Each one of the book’s 23 entries is rigorously argued and convincing. Bauerlein pursues his thesis with a tough-minded and uncompromising tenacity, the cumulative effect of which is a devastating indictment of the literary profession. The glossary-as-critique is a satisfying format; it allows Bauerlein to make his points in quick, cogent arguments as well as to put together in a clever way the various parts of his diagnostics. There is, however, a drawback: if read in one sitting as a normal book, Bauerlein’s principles of clarification become somewhat repetitive. By about two-thirds of the way through, we’ve seen most of the pieces of the puzzle and can begin to anticipate what he will say. In that case, it may be better to read the book in small sections, rather than in one go. Another potential weakness is Bauerlein’s insufficient account of the fact that every generation of critics develops a critical shorthand that makes sense to its users, but not to outsiders or to succeeding generations of critics. One has only to look back to an earlier generation to find the same kind of rhetorical strategies, catchphrases and imitation of extra-disciplinary authorities that Bauerlein finds so reprehensible in contemporary criticism.

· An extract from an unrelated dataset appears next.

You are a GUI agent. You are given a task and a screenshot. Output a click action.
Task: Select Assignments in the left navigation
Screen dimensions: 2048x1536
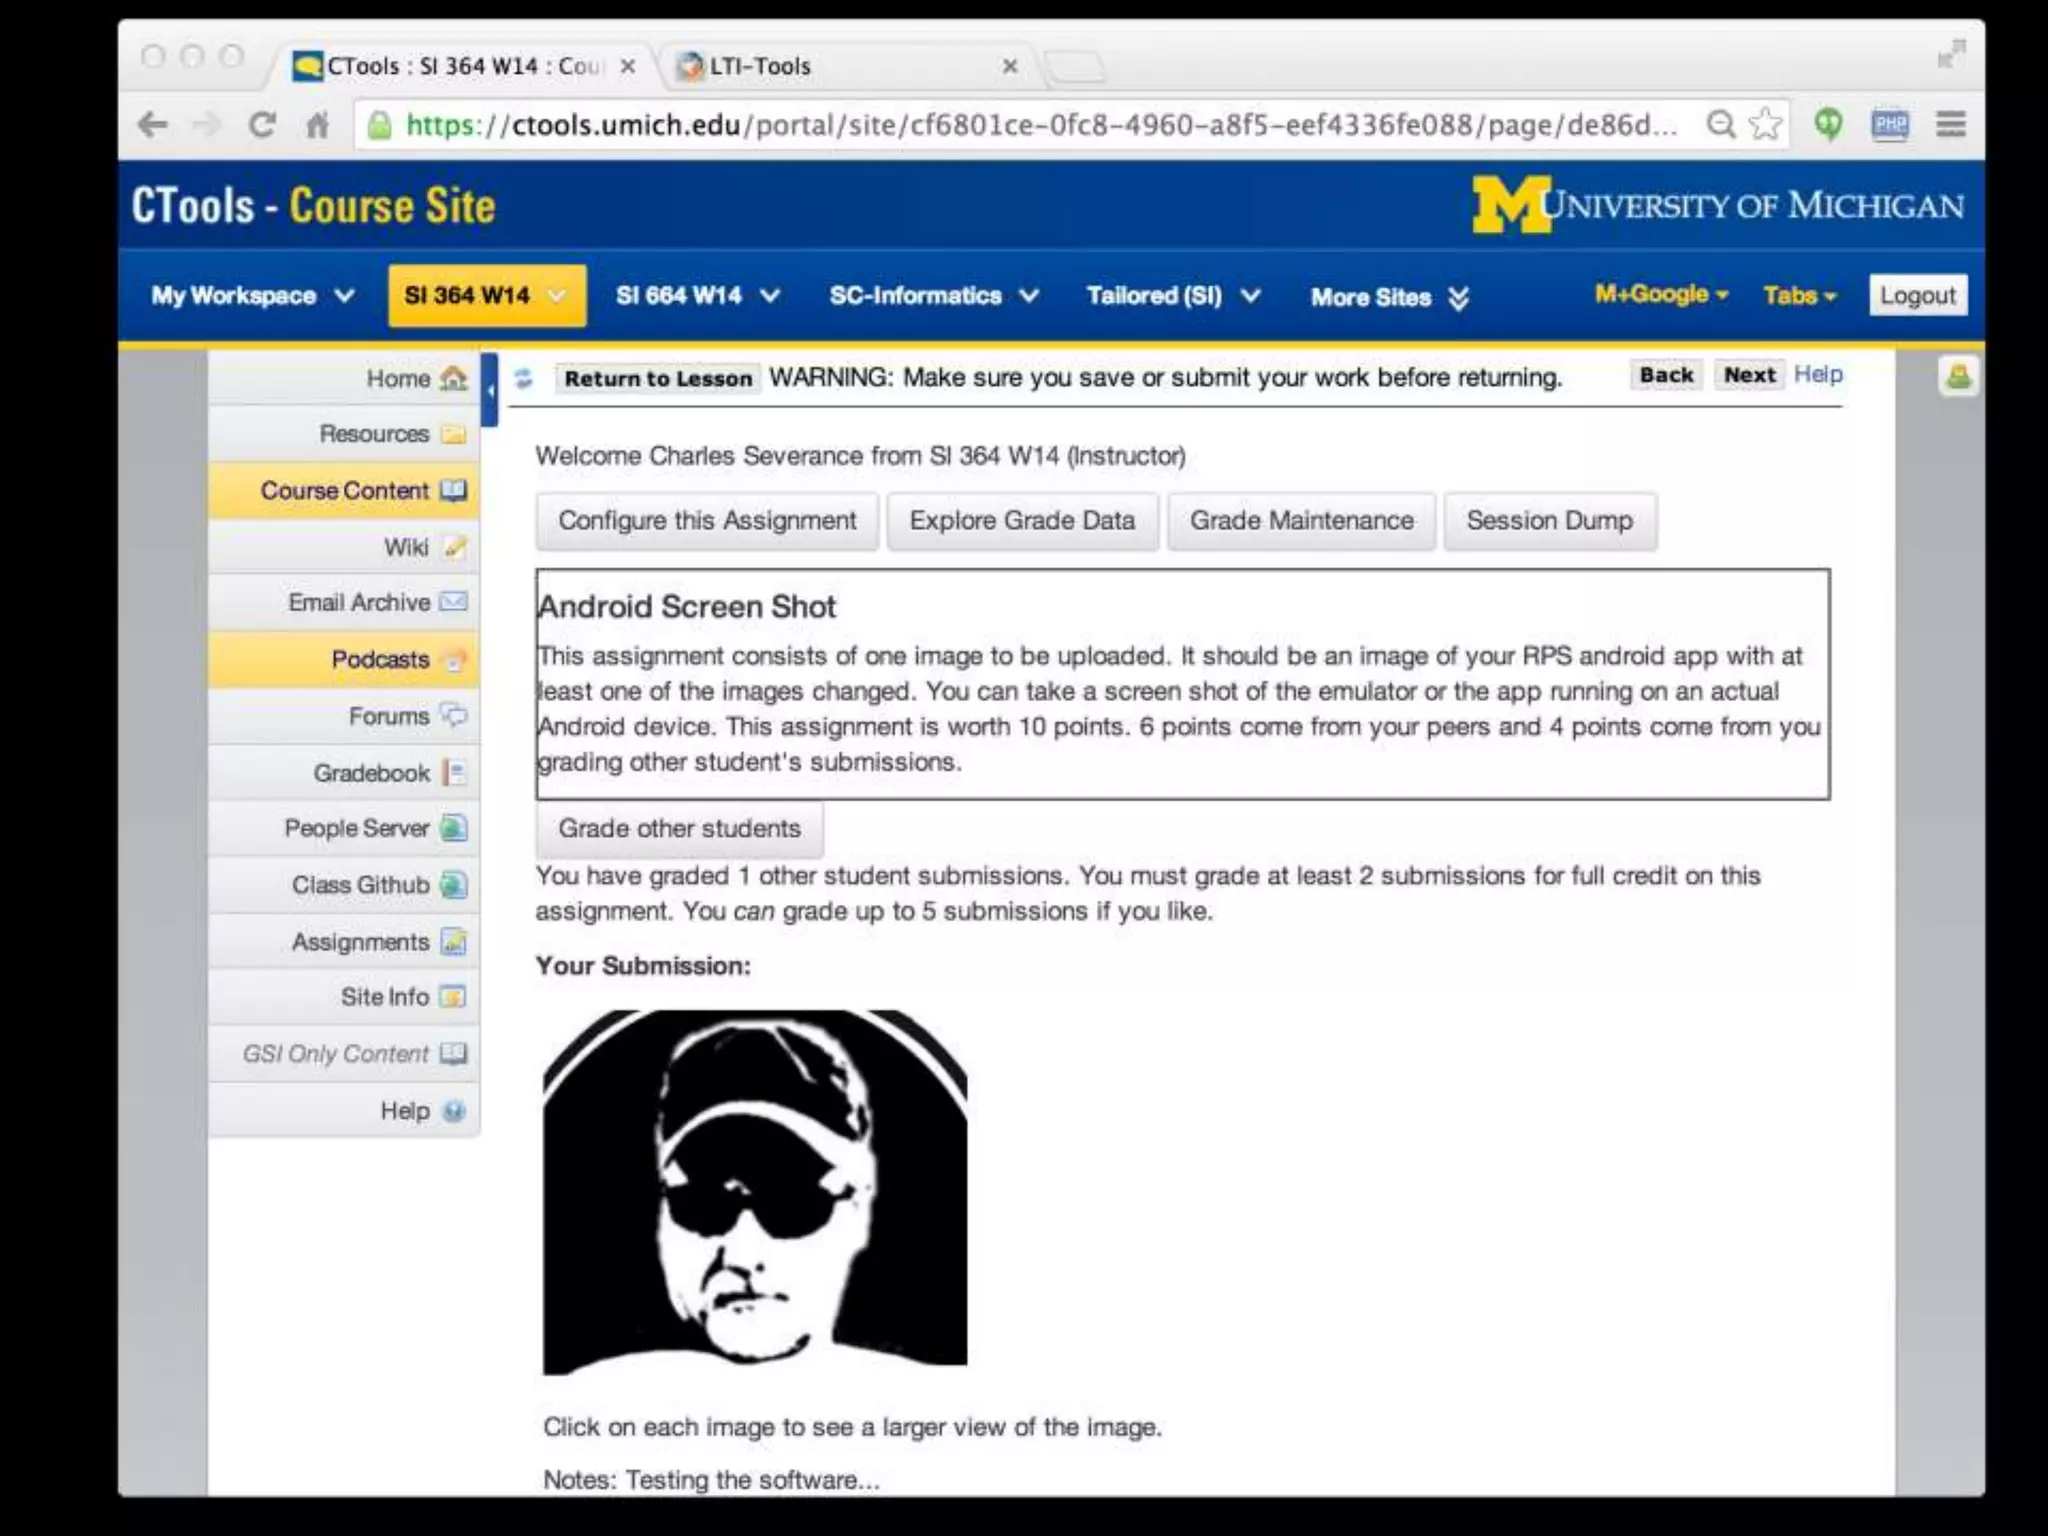click(360, 942)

If this generational consideration is an oversight, it shows up in other ways as well. For example, it shows up in how he glosses the few terms included from the 1970’s (e.g., deconstruction, theory). Bauerlein complains that contemporary critics focus exclusively on the ethical and political connotations of “deconstruction” because they are unaware of the long philosophical tradition behind it. However, it’s not altogether clear that last generation deconstructors who knew about the philosophical tradition were any more methodologically correct than contemporary critics. As Bauerlein himself points out, the strategy of the last generation of critics “consisted of a savvy facility in implementing these theories, in applying them to this or that text in accordance with the master’s precepts. . . . [T]hey trained students to become theorists like themselves” (144). If theory is what originally drove students of literature to pursue interests outside the discipline, one could easily view contemporary representational criticism as a logical extension of the rise of theory. In that case, it’s surprising that “theory” gets only a half-page treatment in Bauerlein’s “diagnosis,” whereas all the other entries average around 3-4 pages.

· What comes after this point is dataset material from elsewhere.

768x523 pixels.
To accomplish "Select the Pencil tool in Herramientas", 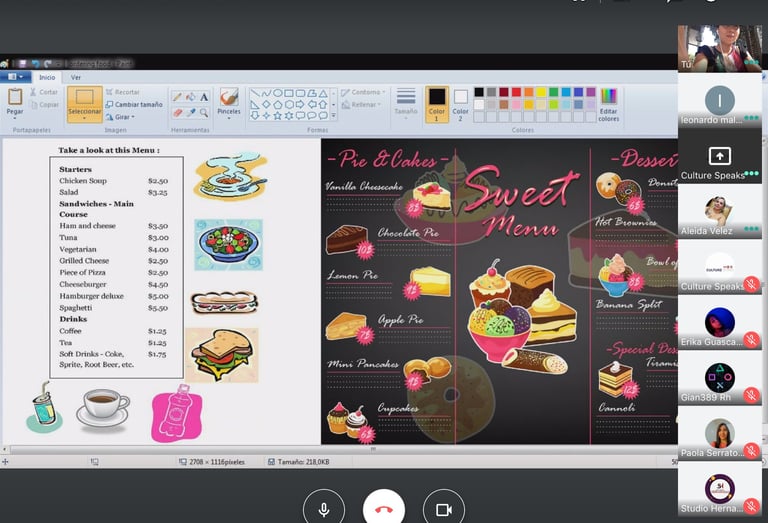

This blindspot also shows up in the terms Bauerlein neglects. If his aim is to analyze the confusion caused by anti-disciplinary strategies, one term that he should have included is: “text.” When critics extended the meaning of the term to cover virtually any cultural object from Dante’s Divine Comedy to Spiderman comic books to “The Oprah Winfrey Show,” they eliminated any principled way to distinguish between which objects require professional literary/analytical training and which do not. The current trend away from literature to society and culture thus may find one of its sources in another term popular with an earlier generation.

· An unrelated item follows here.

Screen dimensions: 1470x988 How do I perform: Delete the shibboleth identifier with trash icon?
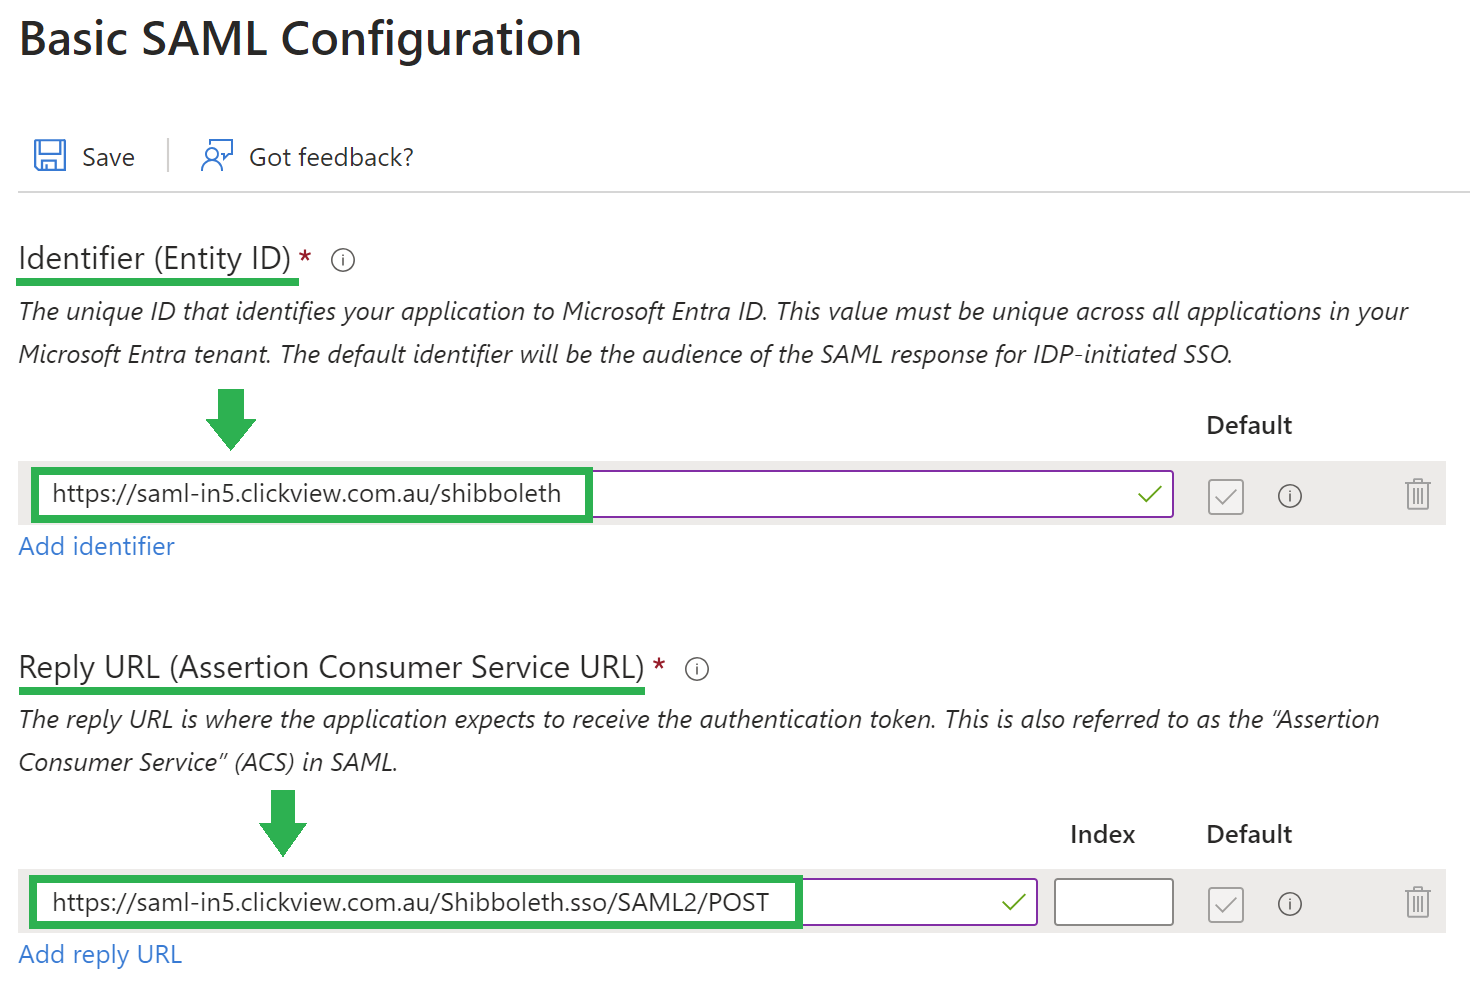coord(1418,494)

These, however, are only minor issues and they should not detract from the overall importance and strength of Bauerlein’s argument. Though Bauerlein’s purpose is obviously polemical, one of the many merits of the book is that he backs up his polemical fireworks with unmistakable philosophical rigor as well as disarming wit and humor. It should be difficult even for the most hardened skeptics to avoid Bauerlein’s conclusions.